I've written a function that does some calculations to dataframes that are passed in.
However, due to some formatting issues, one of the dataframes that is passed in needs additional work. I'd like to write an if statement within the function that determines if that specific dataframe is passed in, it will do some formatting work. The issue is the variable is a dataframe type, so I can't figure out how to just use the name to develop the if statement.
I have tried a few things, including trying to add a string to a variable name with ,
or &
. I've tried to convert the df to a string with df.to_string()
. And I've tried a few variations on these function outlines:
a_df
b_df
def calc_mean_max(df):
df_string = "a"
if df_string in df:
#do formatting
else:
#do regular calculations
def calc_mean_max(df):
if df == "a_df":
#do formatting
else:
#do regular calculations
Please let me know if I can clarify anything on this problem, I feel like it should be a pretty straightforward solution but maybe I'm wrong. Thanks in advance for all the help!
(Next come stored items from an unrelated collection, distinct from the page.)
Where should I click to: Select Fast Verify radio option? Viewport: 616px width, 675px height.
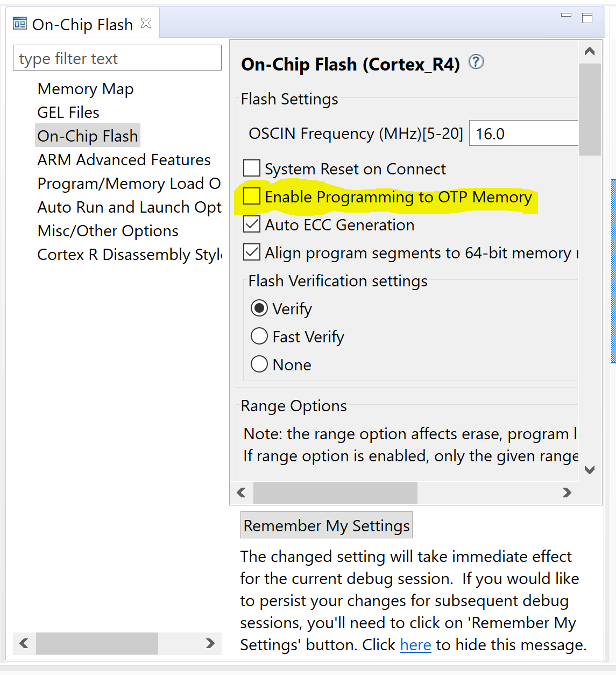259,336
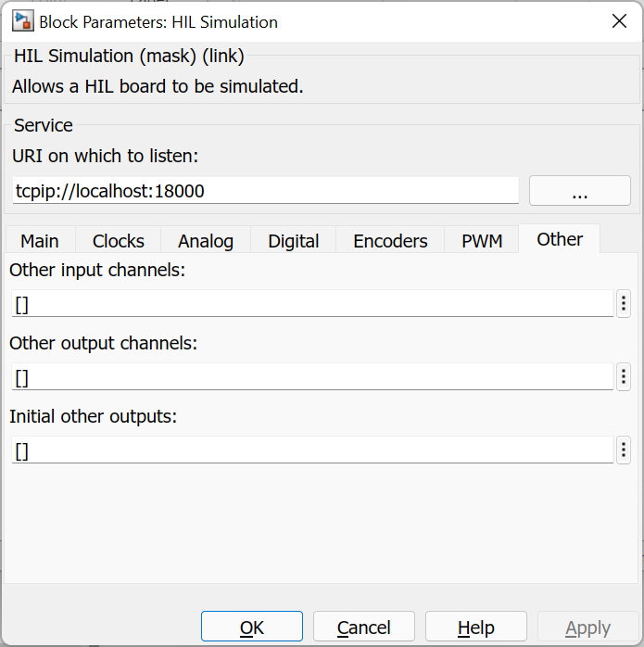The width and height of the screenshot is (644, 647).
Task: Go to the Digital tab
Action: coord(294,241)
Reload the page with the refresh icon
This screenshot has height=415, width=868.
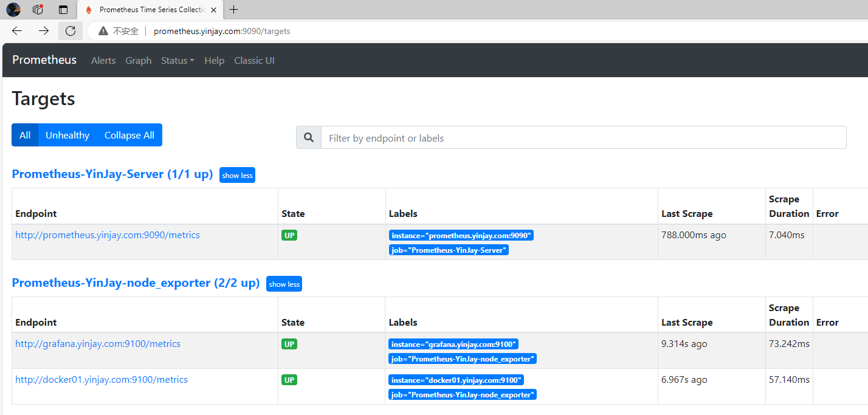coord(71,31)
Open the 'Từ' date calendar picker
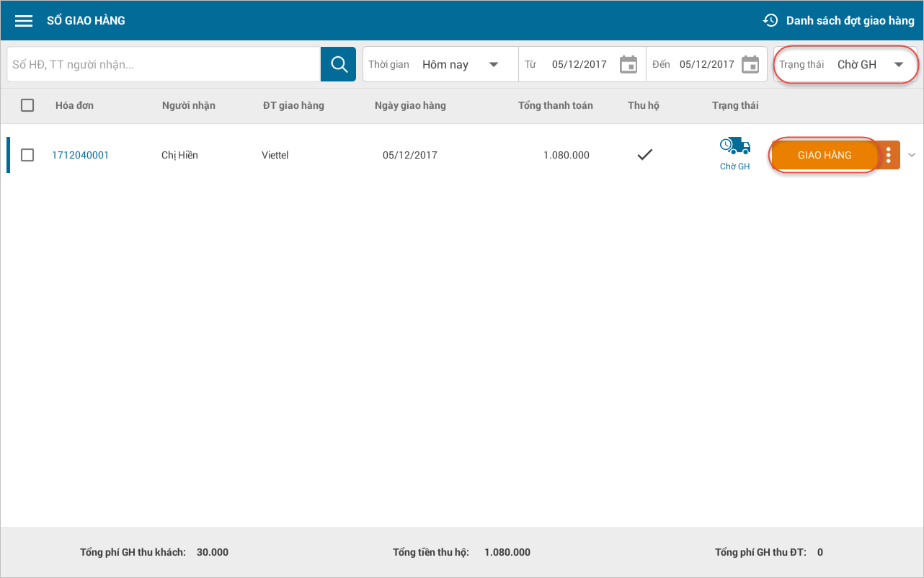This screenshot has width=924, height=578. (x=628, y=64)
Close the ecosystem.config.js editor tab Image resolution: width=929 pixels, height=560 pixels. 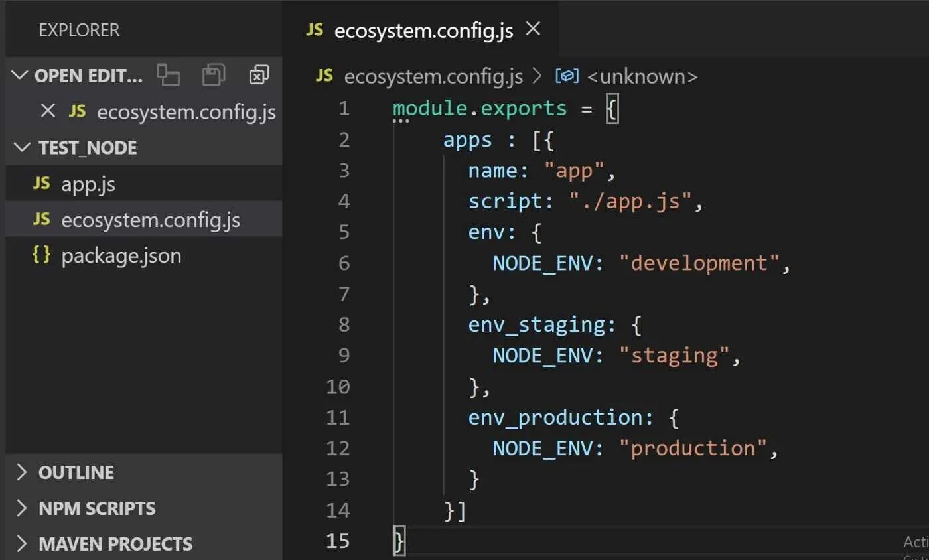tap(533, 29)
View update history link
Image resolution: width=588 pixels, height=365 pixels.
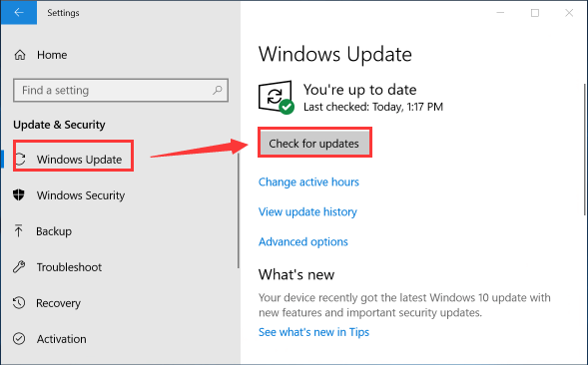[x=307, y=212]
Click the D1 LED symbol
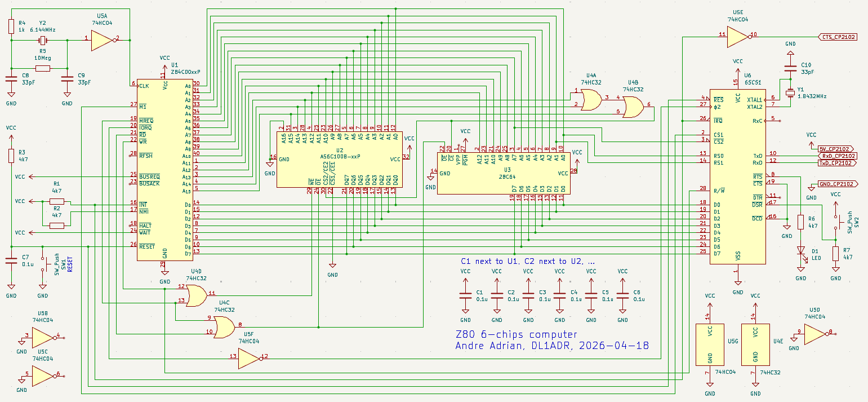 point(800,251)
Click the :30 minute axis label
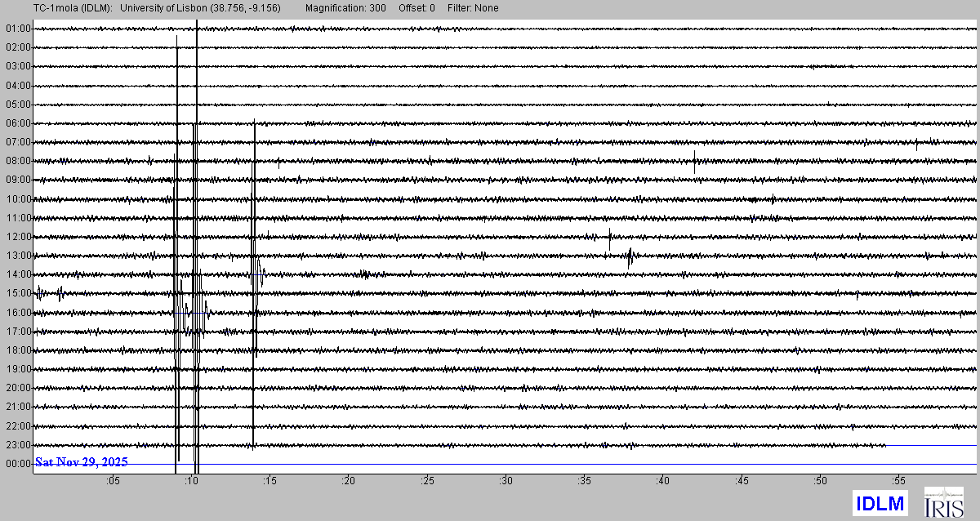 coord(506,481)
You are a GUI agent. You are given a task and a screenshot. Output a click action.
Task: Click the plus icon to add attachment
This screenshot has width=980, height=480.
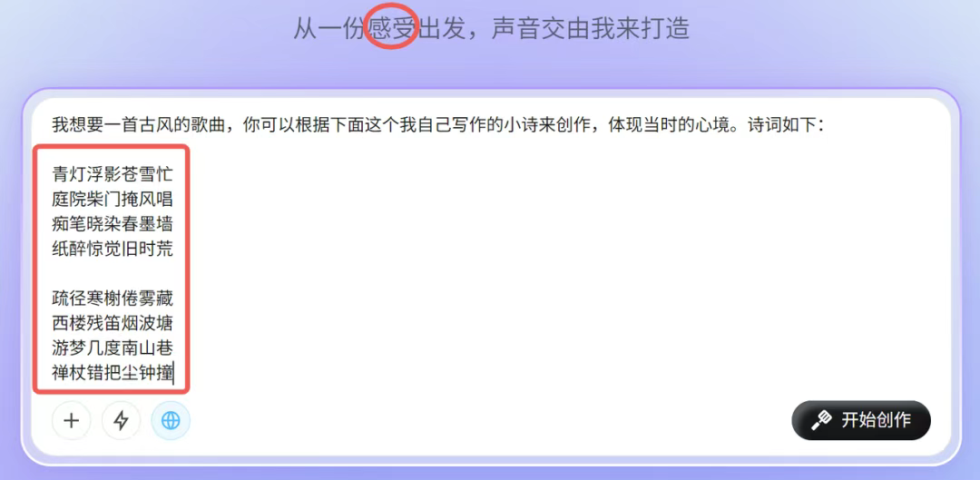coord(72,421)
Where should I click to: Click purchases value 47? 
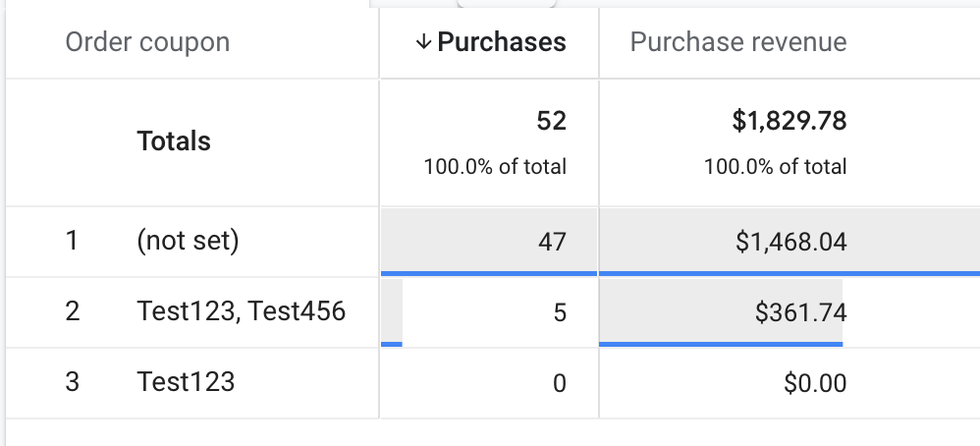553,242
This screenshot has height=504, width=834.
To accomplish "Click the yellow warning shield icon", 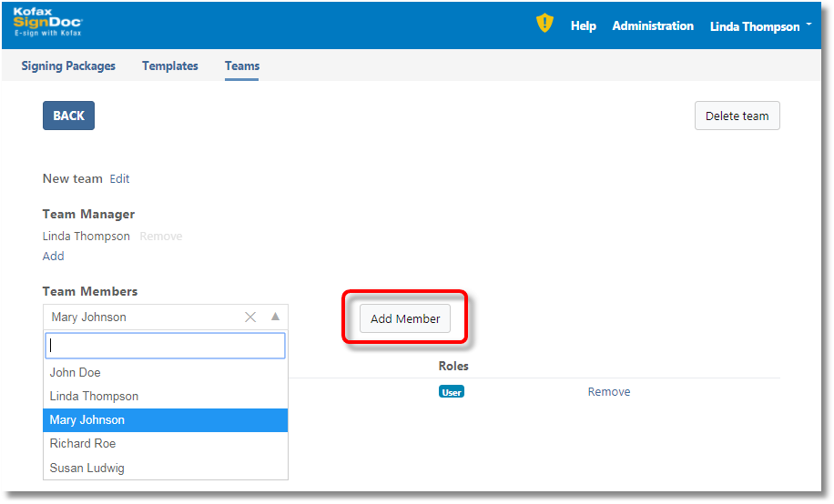I will (544, 24).
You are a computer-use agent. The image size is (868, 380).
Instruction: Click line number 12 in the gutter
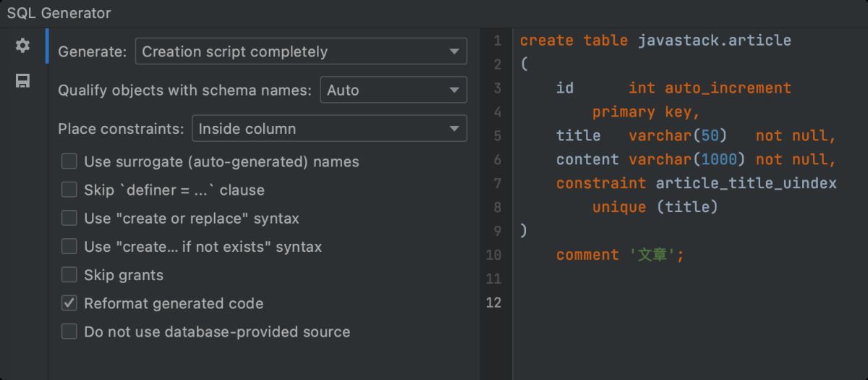tap(493, 303)
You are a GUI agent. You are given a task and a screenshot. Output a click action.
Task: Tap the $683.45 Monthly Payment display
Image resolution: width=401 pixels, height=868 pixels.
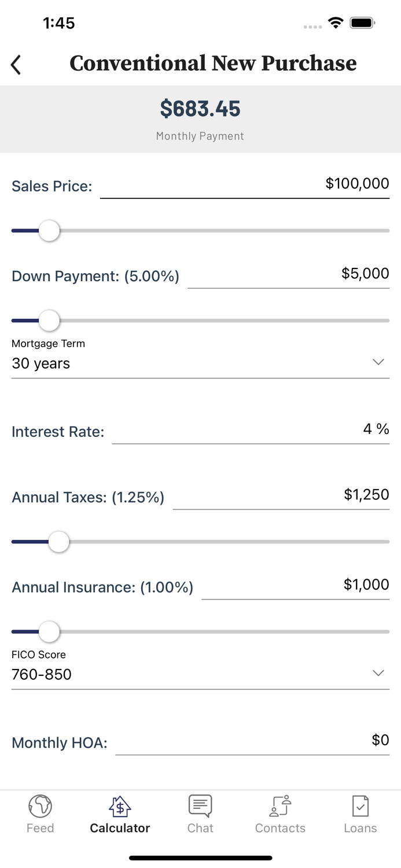pos(200,117)
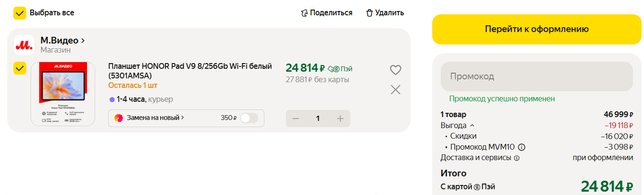Uncheck the HONOR Pad V9 item checkbox

pyautogui.click(x=20, y=69)
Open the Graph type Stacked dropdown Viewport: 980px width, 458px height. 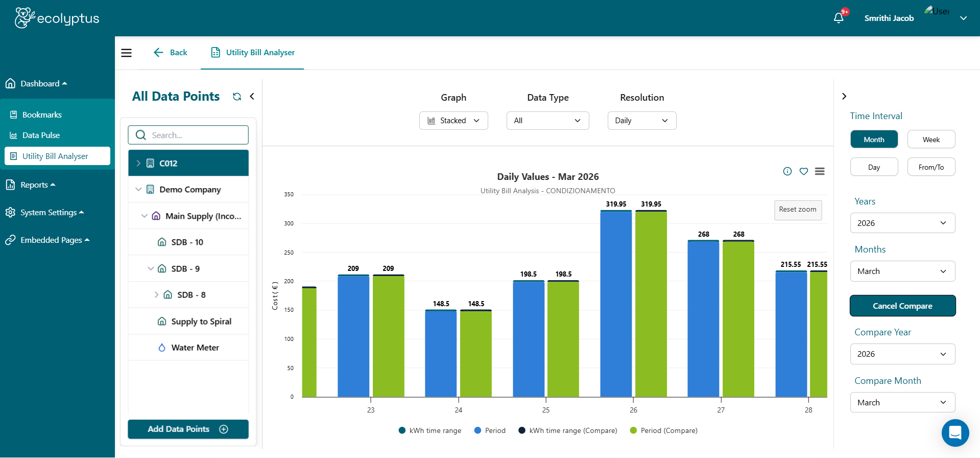(x=453, y=121)
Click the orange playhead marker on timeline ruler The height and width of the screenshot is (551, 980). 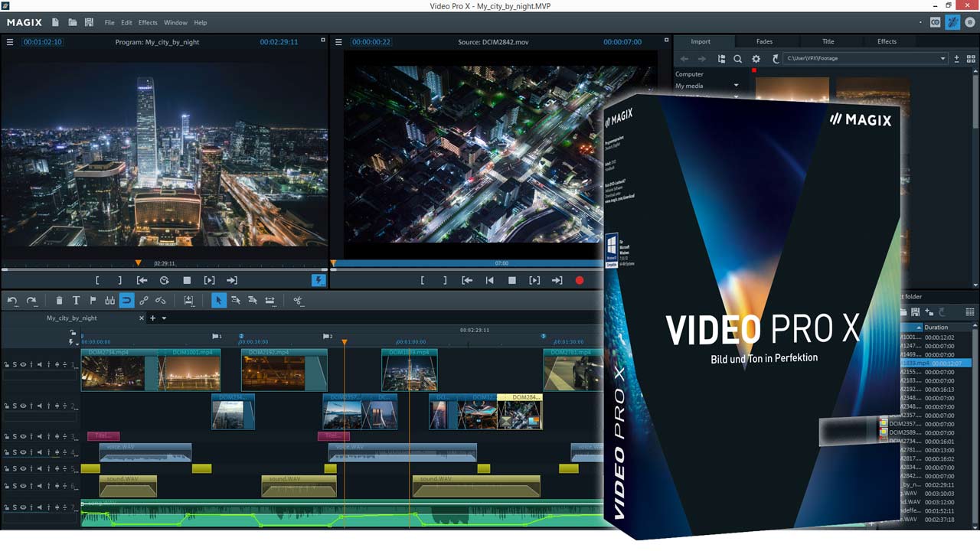click(345, 342)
CodePudding user response:
As I said in comment, it's not possible to get the dataframe name inside your function but there is an elegant solution. You can use attrs
dict of a dataframe (note the warning).
def calc_mean_max(df):
if df.attrs['name'] == "a_df":
#do formatting
else:
#do regular calculations
a_df = pd.DataFrame(...)
a_df.attrs['name'] = 'a_df'
b_df = pd.DataFrame(...)
b_df.attrs['name'] = 'b_df'